Wer im Ausländeramt warten muss, braucht Standhaftigkeit Foto: Lichtgut/Leif Piechowski

Aktenberge, Überstundenbugwellen, Kundenwogen: Die Leiterin der Ausländerbehörde kapituliert und kündigt an, Kundenschalter zu schließen. Für die in Stuttgart lebenden Ausländer hat das längere Wartezeiten zur Folge, wenn sie spontan erscheinen.

Stuttgart - Ausländer müssen sich gedulden, die Ausländerbehörde kommt der Arbeit nicht mehr hinterher. „Oftmals bekommen unsere Klienten Genehmigungen erst zwei Monate zu spät, manche sitzen fast den ganzen Tag in den rappelvollen Fluren und kommen vor Dienstschluss doch nicht dran“, sagt eine Mitarbeiterin des Migrationsdienstes der Caritas.

Dienststellenleiterin Gerda Kinateder bestätigt: „Ich habe im Februar 2014 für den gesamten Bereich eine Überlastungsanzeige abgegeben. Unsere Krankheitsquote liegt bei 26 Tagen pro Jahr. So kann ich den Betrieb nicht länger aufrecht erhalten.“

Die Erteilung von Aufenthaltstitel ist für die Betroffenen existenziell. „Wir können die Zahl der Anträge ja nicht beeinflussen, wir können nur die Beratungszeit kürzen“, so Gerda Kinateder. Deshalb schließt sie im September vier der fünf Kundenschalter.

Dorthin konnten sich Kunden bisher wenden, wenn sie keinen Termin hatten. Das sind rund 30 Prozent der Besucher. Wer also eine dringende Angelegenheit zu klären hat, muss sich nach den Sommerferien in eine lange Schlange vor dem letzten verbliebenen Schalter einreihen, während sich der Großteil des Personals mit der Bearbeitung der Anträge befassen.

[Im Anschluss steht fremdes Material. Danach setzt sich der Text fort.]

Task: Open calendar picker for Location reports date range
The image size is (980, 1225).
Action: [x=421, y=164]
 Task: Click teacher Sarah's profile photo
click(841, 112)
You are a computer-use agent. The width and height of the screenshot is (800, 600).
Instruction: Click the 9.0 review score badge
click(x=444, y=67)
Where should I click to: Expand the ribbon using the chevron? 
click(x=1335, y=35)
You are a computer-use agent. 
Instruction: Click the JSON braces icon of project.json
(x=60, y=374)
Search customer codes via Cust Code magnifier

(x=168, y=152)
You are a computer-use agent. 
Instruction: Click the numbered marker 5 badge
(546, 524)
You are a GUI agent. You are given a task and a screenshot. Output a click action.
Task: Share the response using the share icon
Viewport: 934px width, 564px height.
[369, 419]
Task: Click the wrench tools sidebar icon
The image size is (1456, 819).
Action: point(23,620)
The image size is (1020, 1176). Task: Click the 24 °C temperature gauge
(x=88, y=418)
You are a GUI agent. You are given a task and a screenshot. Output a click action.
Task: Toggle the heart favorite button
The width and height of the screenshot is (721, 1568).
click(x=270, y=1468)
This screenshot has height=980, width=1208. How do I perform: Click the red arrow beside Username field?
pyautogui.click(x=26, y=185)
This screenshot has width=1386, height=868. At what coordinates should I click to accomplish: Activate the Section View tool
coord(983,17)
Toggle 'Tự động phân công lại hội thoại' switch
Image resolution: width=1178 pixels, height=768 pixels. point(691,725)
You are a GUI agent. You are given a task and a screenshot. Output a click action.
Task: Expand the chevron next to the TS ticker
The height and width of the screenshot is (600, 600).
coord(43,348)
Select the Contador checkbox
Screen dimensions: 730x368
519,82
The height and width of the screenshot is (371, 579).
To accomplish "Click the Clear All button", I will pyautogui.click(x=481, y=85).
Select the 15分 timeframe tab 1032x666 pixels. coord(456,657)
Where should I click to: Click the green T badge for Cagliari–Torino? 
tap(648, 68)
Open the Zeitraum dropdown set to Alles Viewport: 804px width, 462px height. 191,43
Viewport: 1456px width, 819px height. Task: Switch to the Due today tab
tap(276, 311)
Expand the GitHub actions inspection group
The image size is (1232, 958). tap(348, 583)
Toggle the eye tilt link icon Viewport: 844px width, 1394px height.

Keine Abhilfe trotz Überstunden

100 000 Kunden kommen jährlich ins Ausländeramt, für 140 000 Stuttgarter ist es zuständig. Alle Strategien, den Arbeitsanfall mit dem vorhandenen Personal zu bewältigen, sind gescheitert. Nach mehreren Berichten in dieser Zeitung hat der Gemeinderat vier zusätzliche Stellen genehmigt, davon sind aktuell aber erst zwei besetzt. Die Dienststellenleiterin muss nicht nur diese Stellen neu besetzen. Innerhalb eines Jahres hat das Amt 23 Mitarbeiter verloren.

Den Schichtbetrieb auszurufen, so Kinateder, hätte bei herrschender Personalnot wenig Sinn. Außerdem seien die meisten Beschäftigten Teilzeitangestellte, die sich nach den Öffnungszeiten der Kitas oder den Dienstzeiten von Pflegediensten richten müssten. Schon jetzt nutzten die Leute flexible Anfangs- und Schlusszeiten, um außerhalb der Besuchszeiten Anträge in Ruhe abarbeiten zu können. doch schon jetzt schiebe das Personal eine Bugwelle von Überstunden vor sich her. Deren Maximum, insgesamt 100 Stunden, ist bei manchen erreicht, das Überstundenbudget „fast abgevespert für 2015“, so die Amtschefin.

Die Bedingungen im Haus sind zudem suboptimal. Das Gebäude aus dem Jahr 1980 hat keine Klimaanlage, die Mitarbeiter brachten ihre eigenen Ventilatoren mit. Für die Flure wurden welche beantragt, bis heute wurden keine aufgestellt, „und die Diskussion um Wasserspender habe ich aufgegeben“, so Kinateder.

Ihre Vorgesetzten, Ordnungsbürgermeister Martin Schairer und Amtsleiterin Dorothea Koller, bestätigen den im städtischen Vergleich fast doppelt so hohen Krankenstand, kündigen aber personalwirtschaftliche Konsequenzen an. Unter anderem werden fünf Springerstellen eingerichtet, um die schlimmsten Spitzen zu kappen. „Gute Mitarbeiter werden zurzeit von allen Flüchtlingsinstitutionen gesucht“, sagt Dorothea Koller, „die hohe Fluktuation hat uns das Genick gebrochen.“ Sie hofft, dass spätestens im ersten Quartal 2016 wieder Normalität einkehrt.